War in History



Thucydides and the Peloponnesian War

The ancient Athenian Admiral/General/Historian is a logical starting point. Driven by the need to find lasting lessons from his experience in the Peloponnesian War, 434-404 BCE, Thucydides first asked many of the enduring questions central to military history. In particular, he was concerned with why the war happened, why the war happened when it happened, how it was fought, and why it turned out the way it did. Since it was disastrous for both Greece as a nation and his native Athens, the war had to have some universal significance. Thucydides' ground breaking treatment of structure and agency, goals and grand strategy, innovation and change, and, of course, chance resonate throughout history, military or otherwise down to today.

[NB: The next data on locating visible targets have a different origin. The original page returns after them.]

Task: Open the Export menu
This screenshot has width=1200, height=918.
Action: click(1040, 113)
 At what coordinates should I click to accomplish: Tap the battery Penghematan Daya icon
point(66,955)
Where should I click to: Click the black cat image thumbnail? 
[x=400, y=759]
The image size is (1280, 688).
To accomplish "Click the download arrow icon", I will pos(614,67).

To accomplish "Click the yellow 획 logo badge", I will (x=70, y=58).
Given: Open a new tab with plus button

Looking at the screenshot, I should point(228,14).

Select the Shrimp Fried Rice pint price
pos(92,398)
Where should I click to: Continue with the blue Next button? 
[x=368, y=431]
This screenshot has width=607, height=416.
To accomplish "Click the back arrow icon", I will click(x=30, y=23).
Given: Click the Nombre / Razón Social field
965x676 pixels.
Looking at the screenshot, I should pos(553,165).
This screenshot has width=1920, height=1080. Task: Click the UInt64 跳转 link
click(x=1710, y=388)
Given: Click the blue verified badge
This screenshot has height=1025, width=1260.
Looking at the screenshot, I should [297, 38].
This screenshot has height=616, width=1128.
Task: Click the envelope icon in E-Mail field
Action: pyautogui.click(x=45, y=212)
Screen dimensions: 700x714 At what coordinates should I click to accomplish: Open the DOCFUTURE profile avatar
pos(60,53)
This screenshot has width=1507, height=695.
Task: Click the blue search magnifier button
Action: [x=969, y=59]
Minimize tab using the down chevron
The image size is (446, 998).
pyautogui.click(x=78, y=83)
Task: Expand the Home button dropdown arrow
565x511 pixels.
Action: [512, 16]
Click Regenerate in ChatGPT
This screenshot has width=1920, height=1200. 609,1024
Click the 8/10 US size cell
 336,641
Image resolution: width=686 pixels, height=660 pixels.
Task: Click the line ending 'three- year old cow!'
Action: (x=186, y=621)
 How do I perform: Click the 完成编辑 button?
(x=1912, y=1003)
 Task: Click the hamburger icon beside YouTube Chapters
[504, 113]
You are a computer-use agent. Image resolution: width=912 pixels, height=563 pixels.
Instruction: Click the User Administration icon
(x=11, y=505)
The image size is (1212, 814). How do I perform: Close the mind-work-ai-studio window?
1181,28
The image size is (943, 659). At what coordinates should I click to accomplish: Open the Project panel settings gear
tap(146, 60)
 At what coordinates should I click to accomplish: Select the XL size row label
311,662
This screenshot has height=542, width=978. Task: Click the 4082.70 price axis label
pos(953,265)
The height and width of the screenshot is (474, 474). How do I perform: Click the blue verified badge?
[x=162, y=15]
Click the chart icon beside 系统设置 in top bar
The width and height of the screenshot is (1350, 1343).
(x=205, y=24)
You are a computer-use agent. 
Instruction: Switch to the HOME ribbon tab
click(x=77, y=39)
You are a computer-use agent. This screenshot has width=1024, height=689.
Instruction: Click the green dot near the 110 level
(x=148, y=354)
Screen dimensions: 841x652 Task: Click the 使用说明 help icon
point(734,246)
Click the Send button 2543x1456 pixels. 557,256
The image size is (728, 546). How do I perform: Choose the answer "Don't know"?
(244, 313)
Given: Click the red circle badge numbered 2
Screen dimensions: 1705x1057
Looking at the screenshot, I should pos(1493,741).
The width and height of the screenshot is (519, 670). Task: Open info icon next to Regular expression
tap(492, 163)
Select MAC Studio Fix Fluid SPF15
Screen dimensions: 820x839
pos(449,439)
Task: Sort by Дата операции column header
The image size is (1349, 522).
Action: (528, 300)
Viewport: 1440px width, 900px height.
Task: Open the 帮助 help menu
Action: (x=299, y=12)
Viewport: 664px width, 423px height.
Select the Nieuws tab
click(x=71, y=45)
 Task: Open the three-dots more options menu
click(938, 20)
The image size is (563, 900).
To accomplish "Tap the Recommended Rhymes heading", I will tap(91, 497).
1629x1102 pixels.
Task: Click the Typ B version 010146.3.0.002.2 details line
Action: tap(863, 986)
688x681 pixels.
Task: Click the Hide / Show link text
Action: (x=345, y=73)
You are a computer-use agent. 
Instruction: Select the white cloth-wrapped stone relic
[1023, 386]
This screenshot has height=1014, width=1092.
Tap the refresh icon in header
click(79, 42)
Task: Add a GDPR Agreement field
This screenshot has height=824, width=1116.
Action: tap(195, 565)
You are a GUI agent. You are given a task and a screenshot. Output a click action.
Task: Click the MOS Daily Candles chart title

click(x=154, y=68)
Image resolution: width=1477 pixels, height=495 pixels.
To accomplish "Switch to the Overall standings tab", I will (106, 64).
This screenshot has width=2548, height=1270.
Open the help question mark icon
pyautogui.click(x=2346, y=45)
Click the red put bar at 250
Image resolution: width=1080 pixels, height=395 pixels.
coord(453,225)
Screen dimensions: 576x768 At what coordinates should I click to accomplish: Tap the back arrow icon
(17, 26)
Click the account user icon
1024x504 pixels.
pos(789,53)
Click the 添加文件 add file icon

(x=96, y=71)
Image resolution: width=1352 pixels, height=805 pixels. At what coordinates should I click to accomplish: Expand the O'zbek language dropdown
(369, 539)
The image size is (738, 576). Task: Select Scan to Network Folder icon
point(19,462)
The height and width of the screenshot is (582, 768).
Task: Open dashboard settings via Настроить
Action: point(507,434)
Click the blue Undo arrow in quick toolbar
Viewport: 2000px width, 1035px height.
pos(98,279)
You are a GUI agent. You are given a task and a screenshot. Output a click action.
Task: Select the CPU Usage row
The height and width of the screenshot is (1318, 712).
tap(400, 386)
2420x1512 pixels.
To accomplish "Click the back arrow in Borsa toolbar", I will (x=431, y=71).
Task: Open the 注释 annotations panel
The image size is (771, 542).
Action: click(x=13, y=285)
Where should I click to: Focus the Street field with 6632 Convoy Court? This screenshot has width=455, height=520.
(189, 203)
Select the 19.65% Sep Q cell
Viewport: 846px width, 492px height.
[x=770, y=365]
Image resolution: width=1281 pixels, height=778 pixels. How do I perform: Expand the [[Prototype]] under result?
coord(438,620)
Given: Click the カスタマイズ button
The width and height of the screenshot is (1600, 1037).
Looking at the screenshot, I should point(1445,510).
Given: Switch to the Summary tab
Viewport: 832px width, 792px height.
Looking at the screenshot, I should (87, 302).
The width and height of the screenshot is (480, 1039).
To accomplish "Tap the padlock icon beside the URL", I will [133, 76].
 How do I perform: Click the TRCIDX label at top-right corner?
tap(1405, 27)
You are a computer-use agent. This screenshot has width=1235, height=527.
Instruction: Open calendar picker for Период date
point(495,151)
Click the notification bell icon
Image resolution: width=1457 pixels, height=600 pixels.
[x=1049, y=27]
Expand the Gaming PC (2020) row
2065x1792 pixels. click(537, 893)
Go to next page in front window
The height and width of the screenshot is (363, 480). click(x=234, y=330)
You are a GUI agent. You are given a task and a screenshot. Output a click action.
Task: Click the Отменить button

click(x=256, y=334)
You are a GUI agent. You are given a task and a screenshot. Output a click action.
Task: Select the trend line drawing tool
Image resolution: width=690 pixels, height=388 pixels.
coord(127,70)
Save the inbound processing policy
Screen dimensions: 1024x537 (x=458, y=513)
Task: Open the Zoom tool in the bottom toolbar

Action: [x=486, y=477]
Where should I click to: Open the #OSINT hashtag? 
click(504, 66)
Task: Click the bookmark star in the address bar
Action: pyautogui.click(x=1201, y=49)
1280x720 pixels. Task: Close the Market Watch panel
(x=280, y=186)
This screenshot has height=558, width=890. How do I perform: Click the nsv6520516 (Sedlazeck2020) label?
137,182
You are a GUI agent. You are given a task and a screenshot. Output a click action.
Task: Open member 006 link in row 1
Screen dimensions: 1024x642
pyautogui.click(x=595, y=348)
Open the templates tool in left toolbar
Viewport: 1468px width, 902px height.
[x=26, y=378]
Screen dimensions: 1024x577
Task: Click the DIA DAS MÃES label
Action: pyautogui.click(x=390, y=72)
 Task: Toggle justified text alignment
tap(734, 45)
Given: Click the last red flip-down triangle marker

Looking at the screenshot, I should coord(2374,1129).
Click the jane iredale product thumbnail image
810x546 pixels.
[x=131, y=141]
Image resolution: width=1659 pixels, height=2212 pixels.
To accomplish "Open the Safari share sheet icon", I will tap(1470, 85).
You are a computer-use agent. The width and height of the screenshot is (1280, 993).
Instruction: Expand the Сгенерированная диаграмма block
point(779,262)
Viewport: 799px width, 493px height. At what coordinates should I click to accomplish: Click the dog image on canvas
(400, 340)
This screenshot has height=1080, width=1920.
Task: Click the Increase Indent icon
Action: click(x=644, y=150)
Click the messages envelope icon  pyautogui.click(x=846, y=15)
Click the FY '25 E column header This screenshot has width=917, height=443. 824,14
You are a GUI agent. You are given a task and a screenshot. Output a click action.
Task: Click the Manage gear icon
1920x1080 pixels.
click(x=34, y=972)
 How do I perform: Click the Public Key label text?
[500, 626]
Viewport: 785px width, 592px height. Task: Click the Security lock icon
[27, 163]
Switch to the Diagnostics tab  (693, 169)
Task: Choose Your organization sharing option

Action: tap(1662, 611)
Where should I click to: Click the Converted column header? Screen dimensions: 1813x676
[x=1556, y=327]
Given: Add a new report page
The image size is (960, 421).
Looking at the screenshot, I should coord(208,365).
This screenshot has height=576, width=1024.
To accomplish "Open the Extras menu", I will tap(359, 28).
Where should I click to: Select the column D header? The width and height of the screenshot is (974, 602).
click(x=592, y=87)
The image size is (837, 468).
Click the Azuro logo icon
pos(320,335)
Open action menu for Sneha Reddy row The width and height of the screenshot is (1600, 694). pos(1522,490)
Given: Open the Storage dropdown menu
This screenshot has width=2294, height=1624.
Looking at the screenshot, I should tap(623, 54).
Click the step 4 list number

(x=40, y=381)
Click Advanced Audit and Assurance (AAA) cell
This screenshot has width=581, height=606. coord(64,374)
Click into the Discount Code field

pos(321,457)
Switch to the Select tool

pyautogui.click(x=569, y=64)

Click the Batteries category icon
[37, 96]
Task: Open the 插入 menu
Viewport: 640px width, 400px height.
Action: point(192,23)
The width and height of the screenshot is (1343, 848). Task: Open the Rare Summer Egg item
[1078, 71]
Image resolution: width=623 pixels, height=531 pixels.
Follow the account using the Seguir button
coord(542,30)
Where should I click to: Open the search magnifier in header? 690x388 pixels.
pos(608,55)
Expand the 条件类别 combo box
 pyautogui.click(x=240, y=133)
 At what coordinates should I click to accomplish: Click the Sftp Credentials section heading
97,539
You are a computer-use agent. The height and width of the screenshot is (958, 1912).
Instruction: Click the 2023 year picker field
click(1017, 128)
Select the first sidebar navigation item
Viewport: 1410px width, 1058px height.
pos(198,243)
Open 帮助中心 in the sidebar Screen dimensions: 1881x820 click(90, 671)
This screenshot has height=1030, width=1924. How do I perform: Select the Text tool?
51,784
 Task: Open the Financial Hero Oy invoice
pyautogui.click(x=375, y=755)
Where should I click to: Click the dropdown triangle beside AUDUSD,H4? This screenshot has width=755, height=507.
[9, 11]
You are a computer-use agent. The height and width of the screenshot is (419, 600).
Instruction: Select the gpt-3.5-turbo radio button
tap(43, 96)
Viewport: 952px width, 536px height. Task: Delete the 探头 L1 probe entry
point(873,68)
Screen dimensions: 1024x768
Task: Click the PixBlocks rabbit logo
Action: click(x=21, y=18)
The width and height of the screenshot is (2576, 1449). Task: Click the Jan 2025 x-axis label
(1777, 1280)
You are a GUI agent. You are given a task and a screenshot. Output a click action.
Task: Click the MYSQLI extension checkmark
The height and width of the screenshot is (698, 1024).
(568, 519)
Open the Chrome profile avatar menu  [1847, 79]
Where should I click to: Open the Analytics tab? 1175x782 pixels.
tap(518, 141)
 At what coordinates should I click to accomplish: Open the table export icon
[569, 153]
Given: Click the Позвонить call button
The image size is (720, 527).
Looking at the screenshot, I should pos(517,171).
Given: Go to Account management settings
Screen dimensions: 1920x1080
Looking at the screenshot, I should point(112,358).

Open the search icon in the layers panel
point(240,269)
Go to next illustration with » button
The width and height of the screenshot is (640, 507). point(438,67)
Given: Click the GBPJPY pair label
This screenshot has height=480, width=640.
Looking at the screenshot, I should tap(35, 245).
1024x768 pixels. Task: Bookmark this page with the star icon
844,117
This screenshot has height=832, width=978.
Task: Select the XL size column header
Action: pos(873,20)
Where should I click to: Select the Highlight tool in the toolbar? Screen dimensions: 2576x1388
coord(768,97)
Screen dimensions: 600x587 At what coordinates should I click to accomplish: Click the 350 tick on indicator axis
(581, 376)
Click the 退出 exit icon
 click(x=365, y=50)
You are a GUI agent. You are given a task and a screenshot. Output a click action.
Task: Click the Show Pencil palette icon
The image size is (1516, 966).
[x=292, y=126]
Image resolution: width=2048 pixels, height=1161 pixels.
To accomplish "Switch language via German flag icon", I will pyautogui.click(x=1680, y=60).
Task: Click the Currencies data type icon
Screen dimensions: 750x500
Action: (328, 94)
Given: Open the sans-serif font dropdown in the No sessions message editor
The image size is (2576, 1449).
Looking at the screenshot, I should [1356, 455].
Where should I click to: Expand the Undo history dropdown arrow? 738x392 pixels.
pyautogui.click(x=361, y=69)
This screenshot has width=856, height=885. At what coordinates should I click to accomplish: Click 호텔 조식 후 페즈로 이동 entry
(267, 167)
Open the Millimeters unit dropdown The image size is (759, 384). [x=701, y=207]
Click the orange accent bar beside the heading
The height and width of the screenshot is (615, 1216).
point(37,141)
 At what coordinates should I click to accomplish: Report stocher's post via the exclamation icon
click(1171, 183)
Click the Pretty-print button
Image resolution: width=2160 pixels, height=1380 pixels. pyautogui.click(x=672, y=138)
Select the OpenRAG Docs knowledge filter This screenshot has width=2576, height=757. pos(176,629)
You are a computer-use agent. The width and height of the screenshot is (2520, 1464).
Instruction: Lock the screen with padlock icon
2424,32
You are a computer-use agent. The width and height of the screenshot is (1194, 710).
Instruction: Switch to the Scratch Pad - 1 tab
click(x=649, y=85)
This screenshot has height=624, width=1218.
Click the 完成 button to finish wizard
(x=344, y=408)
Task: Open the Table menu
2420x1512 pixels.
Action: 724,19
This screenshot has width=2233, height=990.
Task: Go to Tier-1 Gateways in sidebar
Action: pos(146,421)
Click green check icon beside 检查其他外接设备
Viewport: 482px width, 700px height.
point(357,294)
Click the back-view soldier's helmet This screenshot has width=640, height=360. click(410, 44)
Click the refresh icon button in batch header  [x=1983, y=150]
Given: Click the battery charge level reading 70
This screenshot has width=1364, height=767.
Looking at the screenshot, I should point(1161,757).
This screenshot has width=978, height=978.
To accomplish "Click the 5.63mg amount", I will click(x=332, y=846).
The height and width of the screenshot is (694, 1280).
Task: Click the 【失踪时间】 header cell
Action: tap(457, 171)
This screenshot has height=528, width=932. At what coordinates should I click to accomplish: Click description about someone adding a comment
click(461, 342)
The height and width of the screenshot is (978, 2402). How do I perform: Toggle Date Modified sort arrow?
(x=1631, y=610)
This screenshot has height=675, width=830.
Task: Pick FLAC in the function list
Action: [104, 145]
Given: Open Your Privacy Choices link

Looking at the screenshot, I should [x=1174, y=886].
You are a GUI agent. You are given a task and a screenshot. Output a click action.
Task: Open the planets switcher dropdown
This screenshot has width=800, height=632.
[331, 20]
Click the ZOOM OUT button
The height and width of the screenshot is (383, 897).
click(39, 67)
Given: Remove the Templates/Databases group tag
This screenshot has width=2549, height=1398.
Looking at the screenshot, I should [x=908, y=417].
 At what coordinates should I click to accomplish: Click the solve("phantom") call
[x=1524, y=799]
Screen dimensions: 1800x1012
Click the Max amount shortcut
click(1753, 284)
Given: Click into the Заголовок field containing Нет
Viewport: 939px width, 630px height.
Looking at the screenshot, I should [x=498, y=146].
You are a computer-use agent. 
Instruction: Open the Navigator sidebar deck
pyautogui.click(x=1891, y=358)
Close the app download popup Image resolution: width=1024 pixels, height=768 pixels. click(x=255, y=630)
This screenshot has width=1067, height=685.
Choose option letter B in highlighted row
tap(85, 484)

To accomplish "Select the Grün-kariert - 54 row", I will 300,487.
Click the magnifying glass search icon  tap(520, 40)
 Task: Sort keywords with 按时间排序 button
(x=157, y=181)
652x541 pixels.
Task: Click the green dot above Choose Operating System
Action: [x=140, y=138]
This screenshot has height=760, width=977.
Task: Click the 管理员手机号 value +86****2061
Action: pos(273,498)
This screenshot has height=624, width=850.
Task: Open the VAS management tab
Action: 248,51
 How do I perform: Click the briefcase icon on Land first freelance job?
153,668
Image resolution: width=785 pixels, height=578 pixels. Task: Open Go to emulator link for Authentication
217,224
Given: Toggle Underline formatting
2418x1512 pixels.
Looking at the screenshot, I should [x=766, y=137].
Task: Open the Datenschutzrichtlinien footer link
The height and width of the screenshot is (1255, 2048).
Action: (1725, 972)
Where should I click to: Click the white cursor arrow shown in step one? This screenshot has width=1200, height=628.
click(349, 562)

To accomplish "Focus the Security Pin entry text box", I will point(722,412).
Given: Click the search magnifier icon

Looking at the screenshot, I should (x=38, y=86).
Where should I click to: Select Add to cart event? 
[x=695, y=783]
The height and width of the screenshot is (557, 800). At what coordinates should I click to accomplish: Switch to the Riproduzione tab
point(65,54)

Thucydides reflected on three ways to look at the "why war" question. First, it could be caused by structural reasons. Existing political, military, social, economic, and cultural factors combined to make a situation where war was inevitable. This is a top down approach as the web of factors becomes increasingly complex in moving from the very general to the specific.

The converse to structure is human agency. This approach is usually taken to explain the cause of war as a failure to manage crisis. Here, individual decisions get more complicated. Less deterministic, with more freedom of choice--choices actively taken, according to Thucydides. Human agency works from the bottom up as opposed to top down. Complex, individual choices combine into more general consequences.

In the first Book of the Peloponnesian War, Thucydides provided empirical support for a more balanced third approach which combined the two. He spent a great deal of time describing the evolving city-state relationships in the aftermath of the Persian Wars and the climate which became conducive to war. But it took human choice in the face of the Corcyrean crisis to precipitate hostilities. Here, our site will offer a straight line chronology. Hyperlinks to already existing sites, particularly at MIT, will provide amplifying texts. Since the entire History itself is on-line, important speeches like Archedamus at Sparta, Pericles' funeral oration, and Nicias at Sicily can be viewed at the browser's option, without a break in the overview.

The point Thucydides makes about human agency is also related to grand strategy and innovation. Sparta used a traditional approach. March up the peninsula, devastate the crops, plunder the land, and besiege Athens. Look for the decisive hoplite battle on land and beat the Athenian army with Sparta's best asset, its army. In contrast, the Athenians retreat behind newly constructed city walls and let the Spartans ravage their crops. Athenian strength is with her navy. Use it to isolate and blockade Sparta. That is the card Pericles endeavors to put into play.

How the war is fought is in large measure contingent on unforeseen events. Natural disasters, the plague that hit Athens, storms, not to mention the failure of any plan at first contact with the enemy all present the players with critical decision points. That the range of choice collapse as events unfold, still does not make any particular outcome inevitable.

A judicious use of graphics will more fully portray the essence of chance and choice for Athenian intervention at Sybota and the role reversal that occurred at Pylos--Athenians fighting like Spartan soldiers, Spartan soldiers fighting like Athenian sailors. Further, graphics will highlight the Syracusans victory over the Athenian fleet in the Great Harbor, where, ironically, the Athenians were beaten in a manner which called to mind their own previous victory at Pylos.